2. Parathyroid carcinoma. Most parathyroid carcinomas are functional, resulting in primary hyperparathyroidism and a high serum calcium level; however, nonfunctioning parathyroid carcinomas are also rarely described in individuals with a CDC73-related disorder. A germline CDC73 pathogenic variant has been identified in 20%-29% of individuals with parathyroid carcinoma without a known family history of CDC73-related conditions.

3. Familial isolated hyperparathyroidism (FIHP). Characterized by primary hyperparathyroidism without other associated syndromic features. Individuals with CDC73-related FIHP tend to have a more severe clinical presentation and younger age of onset than individuals with FIHP in whom a CDC73 pathogenic variant has not been identified.

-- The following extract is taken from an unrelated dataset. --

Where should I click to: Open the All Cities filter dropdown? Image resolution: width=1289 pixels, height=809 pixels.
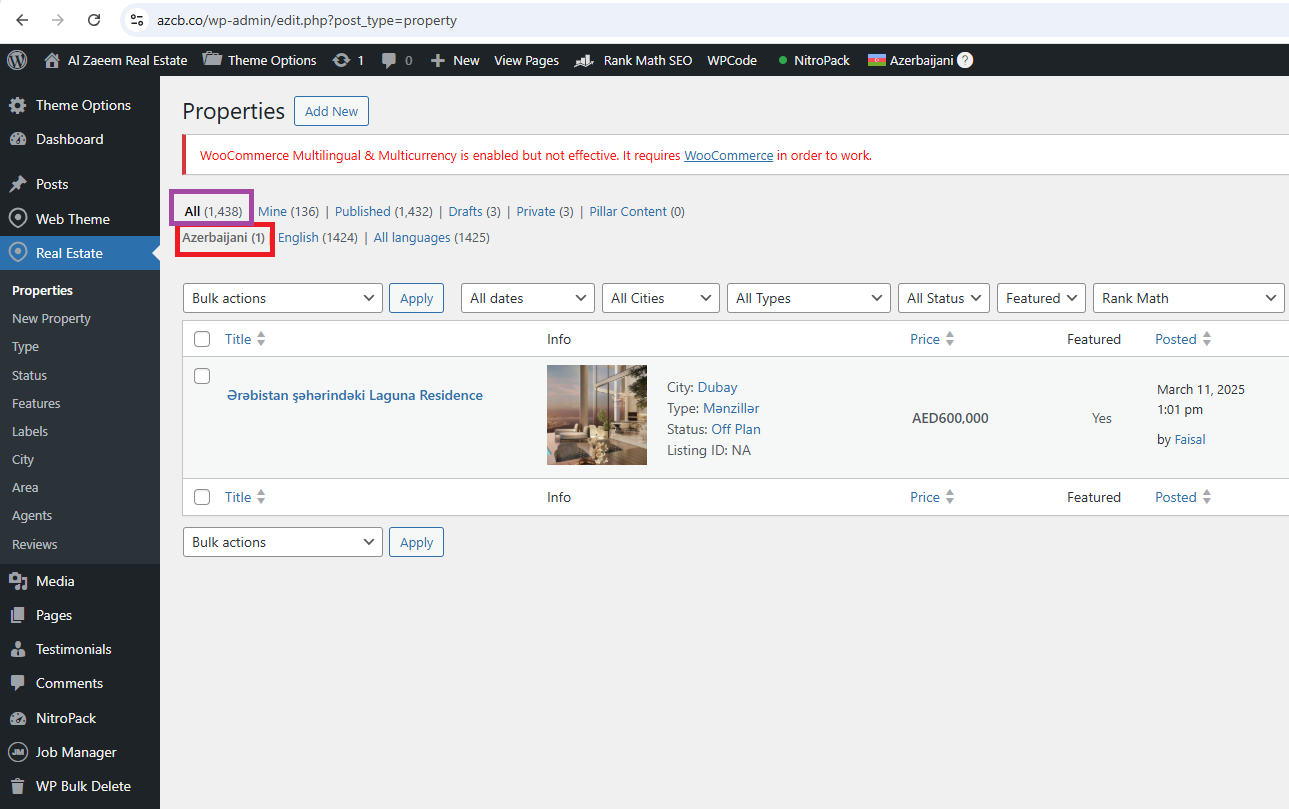coord(660,298)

Diagnosis/testing: The diagnosis is established in a proband with a germline heterozygous CDC73 pathogenic variant identified by molecular genetic testing.

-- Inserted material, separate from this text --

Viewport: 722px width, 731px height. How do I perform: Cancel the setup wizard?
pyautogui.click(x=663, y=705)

Management: Treatment of manifestations: Parathyroidectomy is the preferred treatment for primary hyperparathyroidism, especially in individuals with HPT-JT syndrome. If parathyroid carcinoma is clinically suspected, an en bloc resection of the parathyroid gland with surrounding adherent tissue and the ipsilateral thyroid lobe should be considered. Intravenous fluids and a bisphosphonate infusion for severe or symptomatic hypercalcemia. Cinacalcet hydrochloride may be used for hypercalcemia in those with inoperable parathyroid adenoma or carcinoma. Calcium and vitamin D as needed for postoperative hypoparathyroidism. Jaw tumors should be treated surgically as indicated by size, location, and symptoms; the treatment of choice is complete resection, which may not be possible in all individuals. Treatment of kidney and uterine manifestations should be managed per nephrologist and gynecologist recommendations, respectively.

Surveillance: Serum calcium, intact parathyroid hormone (iPTH), and 25-hydroxyvitamin D levels annually starting by age ten years. Periodic neck ultrasound as indicated based on serum calcium and iPTH levels. Dental examinations every six months; panoramic jaw x-ray with neck shielding at least every five years. Renal ultrasound at least every five years. Annual serum creatinine in those with kidney cysts. For women of reproductive age, annual gynecologic examination for uterine tumors with pelvic ultrasound every five years.

Agents/circumstances to avoid: Dehydration; radiation exposure to the neck; biopsy of extrathyroidal tissue in the neck, which increases the risk of seeding of parathyroid tissue.

Evaluation of relatives at risk: Molecular genetic testing for the CDC73 germline pathogenic variant identified in the proband should be offered to at-risk relatives by age ten years in order to identify those who would benefit from initiation of surveillance and treatment.

Pregnancy management: Observation for mild asymptomatic hypercalcemia; minimally invasive resection of the parathyroid tumor (preferably in the second trimester) is required for symptomatic primary hyperparathyroidism or evidence of adverse effects on the fetus; management in conjunction with a maternal-fetal medicine specialist.

Genetic counseling: CDC73-related disorders are inherited in an autosomal dominant manner. An individual with a CDC73-related disorder may have inherited a CDC73 pathogenic variant from an affected parent or have the disorder as the result of a de novo pathogenic variant. The proportion of individuals with a de novo pathogenic variant is unknown. Each child of an individual with a CDC73-related disorder has a 50% chance of inheriting the pathogenic variant. Once the CDC73 pathogenic variant has been identified in an affected family member, predictive testing for at-risk relatives and prenatal and preimplantation genetic testing are possible.